The novel, Three Day Road by Joseph Boyden, manages to do more in terms of history and story. Two Native American boys go off to fight in the trenches of World War I and become deadly snipers. Their story jumps back and forth in time to a medicine woman who journeys from her home in the Canadian wilderness to find her nephew, one of the two snipers, when he returns from the front. She finds him sick and injured, addicted to morphine, and she brings him home to heal.
The best of Boyden’s writing comes in the scenes of trench warfare and the growing tension between the two boys, one of whom develops a love of killing that becomes pathological and psychotic. I was reminded of Robert Graves’ memoir, Goodbye To All That (Anchor, 1958). Like Graves, Boyden puts us in the trenches and conveys the terror and horrific conditions of war. This is simply one of the best books I’ve read about war, and the Great War specifically.
Boyden also conveys the beauty of the Native American culture and the destruction of battle both physically and emotionally on the two boys. His plot builds to an overwhelming climax that equals the tension of what has come before it. His writing is spare and beautiful, even in its horror and bloodshed, and his utilization of Native American culture gives the story a profound and deeper resonance.
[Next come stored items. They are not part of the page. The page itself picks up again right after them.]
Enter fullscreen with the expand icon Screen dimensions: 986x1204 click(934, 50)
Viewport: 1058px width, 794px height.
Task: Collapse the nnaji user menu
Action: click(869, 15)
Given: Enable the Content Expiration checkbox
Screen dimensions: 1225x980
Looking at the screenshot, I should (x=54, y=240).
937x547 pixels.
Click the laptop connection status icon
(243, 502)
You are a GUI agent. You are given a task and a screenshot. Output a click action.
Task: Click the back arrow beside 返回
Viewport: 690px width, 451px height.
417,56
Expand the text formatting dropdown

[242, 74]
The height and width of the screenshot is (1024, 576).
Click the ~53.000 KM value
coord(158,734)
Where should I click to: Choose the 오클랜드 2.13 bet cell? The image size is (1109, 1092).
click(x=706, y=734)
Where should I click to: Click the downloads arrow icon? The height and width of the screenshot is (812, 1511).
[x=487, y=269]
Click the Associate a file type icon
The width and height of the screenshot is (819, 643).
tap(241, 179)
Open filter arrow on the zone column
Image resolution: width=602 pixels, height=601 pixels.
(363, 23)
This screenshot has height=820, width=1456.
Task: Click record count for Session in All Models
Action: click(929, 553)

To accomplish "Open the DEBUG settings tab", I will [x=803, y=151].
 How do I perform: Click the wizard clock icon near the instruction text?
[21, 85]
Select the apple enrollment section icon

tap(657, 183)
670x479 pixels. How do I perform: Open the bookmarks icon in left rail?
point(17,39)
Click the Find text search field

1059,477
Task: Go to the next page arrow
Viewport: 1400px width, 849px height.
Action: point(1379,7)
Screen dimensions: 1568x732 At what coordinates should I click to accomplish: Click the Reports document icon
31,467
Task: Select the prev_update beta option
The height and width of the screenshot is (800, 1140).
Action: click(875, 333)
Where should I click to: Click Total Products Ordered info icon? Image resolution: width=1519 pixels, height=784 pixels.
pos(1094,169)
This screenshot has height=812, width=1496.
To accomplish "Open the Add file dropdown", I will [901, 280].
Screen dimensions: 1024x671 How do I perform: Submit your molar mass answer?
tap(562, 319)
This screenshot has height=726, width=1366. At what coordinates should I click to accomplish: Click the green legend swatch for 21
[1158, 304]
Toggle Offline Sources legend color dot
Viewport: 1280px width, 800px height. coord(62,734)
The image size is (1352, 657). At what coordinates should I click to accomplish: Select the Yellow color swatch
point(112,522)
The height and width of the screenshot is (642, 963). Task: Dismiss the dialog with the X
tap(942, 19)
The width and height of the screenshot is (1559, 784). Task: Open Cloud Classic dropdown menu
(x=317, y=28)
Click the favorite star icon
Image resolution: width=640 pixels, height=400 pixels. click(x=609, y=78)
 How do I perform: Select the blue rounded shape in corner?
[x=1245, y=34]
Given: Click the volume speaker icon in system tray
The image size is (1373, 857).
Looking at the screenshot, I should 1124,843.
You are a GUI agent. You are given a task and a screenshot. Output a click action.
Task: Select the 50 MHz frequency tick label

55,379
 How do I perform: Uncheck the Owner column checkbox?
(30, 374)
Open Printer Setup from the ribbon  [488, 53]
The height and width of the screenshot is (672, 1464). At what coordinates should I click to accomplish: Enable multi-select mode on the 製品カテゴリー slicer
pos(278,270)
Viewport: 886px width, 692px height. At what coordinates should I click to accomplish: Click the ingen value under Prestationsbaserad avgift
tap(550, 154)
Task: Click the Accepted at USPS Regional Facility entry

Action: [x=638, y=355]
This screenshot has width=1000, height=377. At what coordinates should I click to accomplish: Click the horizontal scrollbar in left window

These boys save many lives with their rifles, but they are still the Other within their company of fighting men, never fully accepted, never fully a part of the English and Canadian fighters.
The story of the medicine woman is interesting and necessary to the end of the book and the resolution of the conflict. With her, Boyden is able to give us a window into Native American culture and practices. She is necessary to the story and makes for a good counterpoint to the horrific scenes of bloodshed and battle.
Boyden does something interesting with the repeated use of the number three. The three day road of the title refers to someone who is prepared to die. The process of death is a three day road that one must travel. This also connects to the Holy Trinity of Father, Son, and Holy Spirit. Christ died and rose again three days later, and indeed, the surviving boy, the poetically named Xavier Bird, is mistakenly listed as killed in action. Only after the defeat of his addiction and acceptance of his life post-war is he able to rise again like a phoenix from the ashes of war. Boyden uses the number three in several areas of the book, including the way that trenches were constructed in patterns of three—the front line, the support line, and the reserve line. When the soldiers have time away from the battlefield, they look for rest, women, and food/drink. It is the Native American tradition of a dead man walking a three day road that Boyden mirrors here.
Both novels are exciting and interesting, offering more than just a diversion. They reminded me so much of the books I sought out as a kid—true stories of adventure, daring, and heroism. I found myself spending my evenings in front of the fire over this holiday period reading into the small hours of the morning. It was heaven.